Importance: Understanding antidepressant mechanisms could help design more effective and tolerated treatments. Objective: Identify DNA methylation (DNAm) changes associated with antidepressant exposure. Design: Case-control methylome-wide association studies (MWAS) of antidepressant exposure were performed from blood samples collected between 2006-2011 in Generation Scotland (GS). The summary statistics were tested for enrichment in specific tissues, gene ontologies and an independent MWAS in the Netherlands Study of Depression and Anxiety (NESDA). A methylation profile score (MPS) was derived and tested for its association with antidepressant exposure in eight independent cohorts, alongside prospective data from GS. Setting: Cohorts; GS, NESDA, FTC, SHIP-Trend, FOR2107, LBC1936, MARS-UniDep, ALSPAC, E-Risk, and NTR. Participants: Participants with DNAm data and self-report/prescription derived antidepressant exposure. Main Outcome(s) and Measure(s): Whole-blood DNAm levels were assayed by the EPIC/450K Illumina array (9 studies, Nexposed = 661, Nunexposed= 9,575) alongside MBD-Seq in NESDA (Nexposed= 398, Nunexposed= 414). Antidepressant exposure was measured by self-report and/or antidepressant prescriptions. Results: The self-report MWAS (N = 16,536, Nexposed = 1,508, mean age = 48, 59% female) and the prescription-derived MWAS (N = 7,951, Nexposed = 861, mean age = 47, 59% female), found hypermethylation at seven and four DNAm sites (p < 9.42x10-8), respectively. The top locus was cg26277237 (KANK1, pself-report= 9.3x10-13, pprescription = 6.1x10-3). The self-report MWAS found a differentially methylated region, mapping to DGUOK-AS1 (padj = 5.0x10-3) alongside significant enrichment for genes expressed in the amygdala, the synaptic vesicle membrane gene ontology and the top 1% of CpGs from the NESDA MWAS (OR = 1.39, p < 0.042). The MPS was associated with antidepressant exposure in meta-analysed data from external cohorts (Nstudies= 9, N = 10,236, Nexposed = 661,β = 0.196, p < 1x10-4). Conclusions and Relevance: Antidepressant exposure is associated with changes in DNAm across different cohorts. Further investigation into these changes could inform on new targets for antidepressant treatments.

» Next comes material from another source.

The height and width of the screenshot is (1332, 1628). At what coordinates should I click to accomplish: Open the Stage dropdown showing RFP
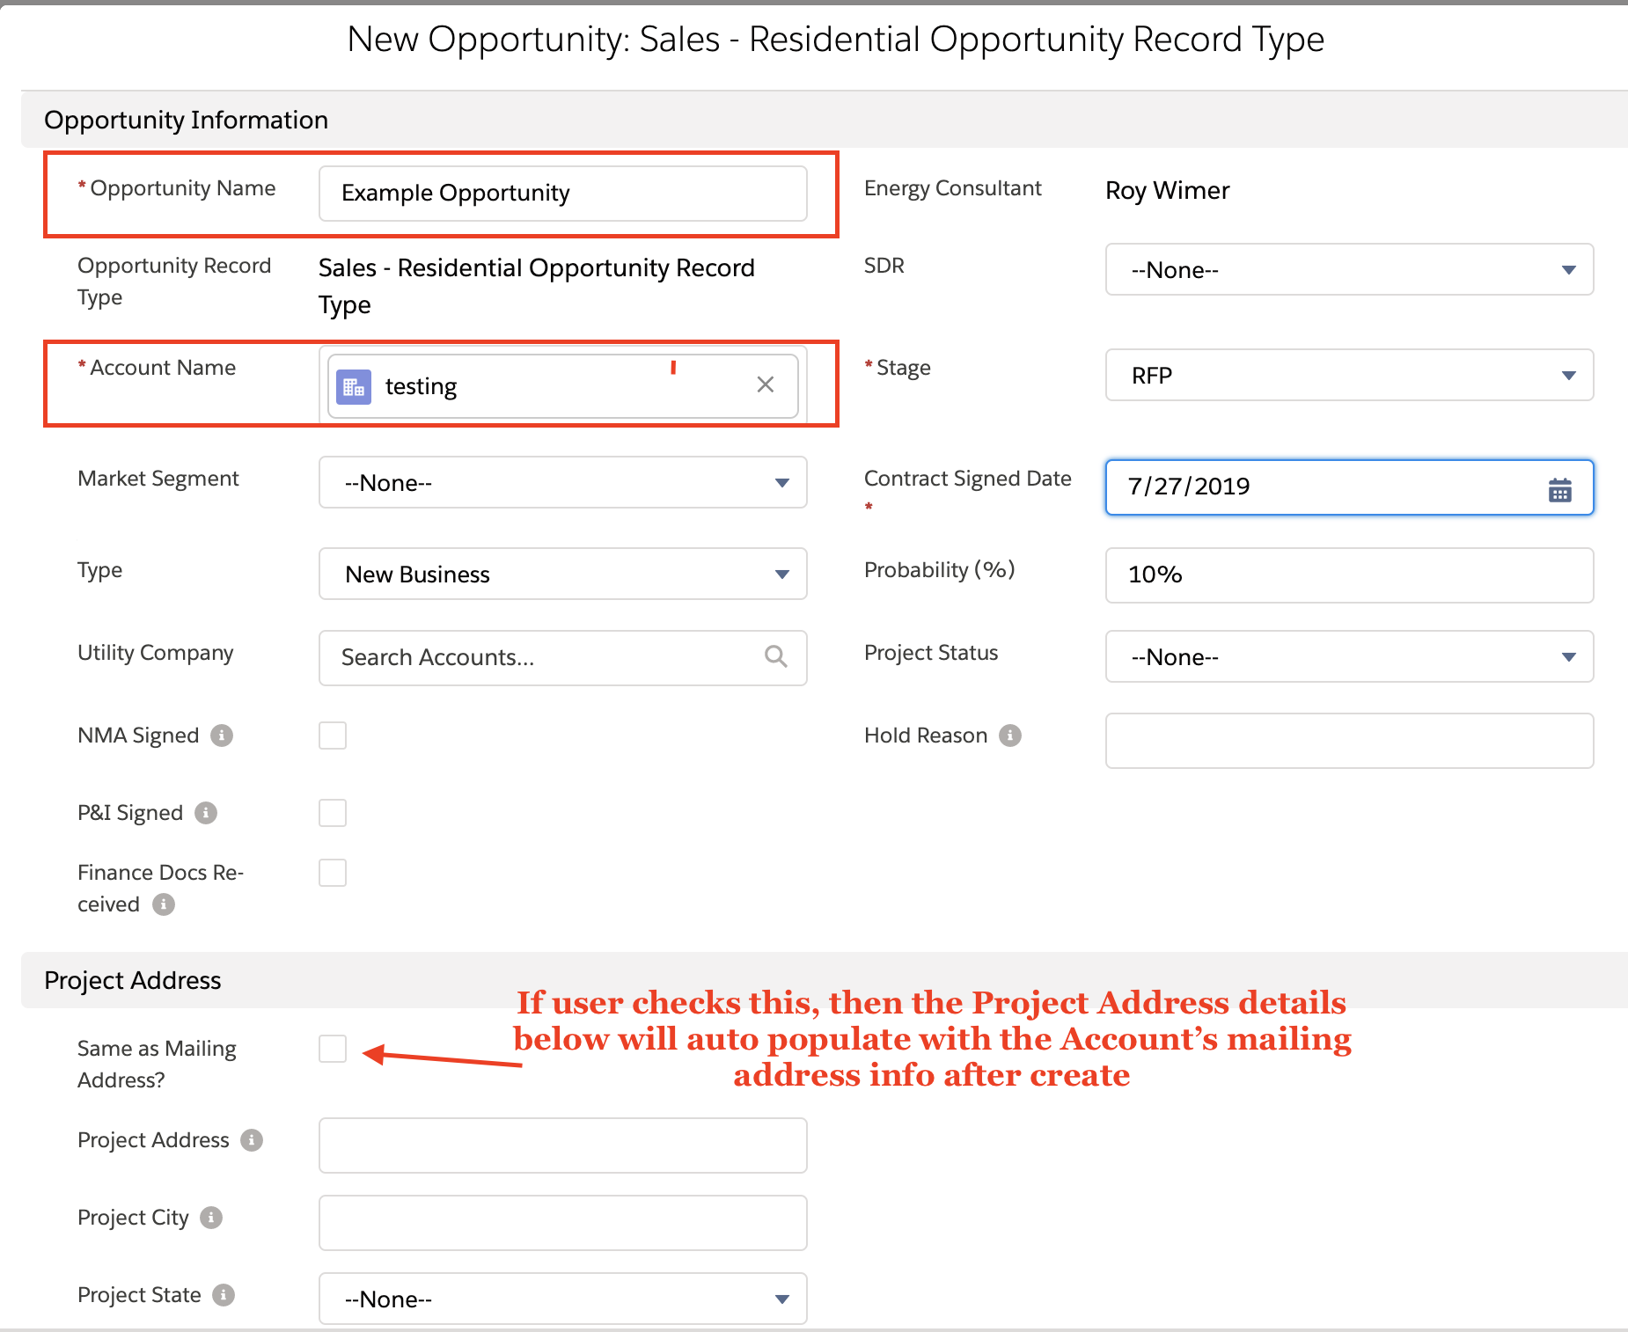tap(1348, 376)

REM is an advisor to the Epigenetic Clock Development Foundation and Optima Partners. HJG. has received travel grants and speaker honoraria from Fresenius Medical Care, Neuraxpharm, Servier, and Janssen Cilag, as well as research funding from Fresenius Medical Care. H.J.G. had personal contracts approved by the university administration for speaker honoraria and one IIT with Fresenius Medical Care. TK received unrestricted educational grants from Servier, Janssen, Recordati, Aristo, Otsuka. All other authors report no biomedical financial interests or potential conflicts of interest.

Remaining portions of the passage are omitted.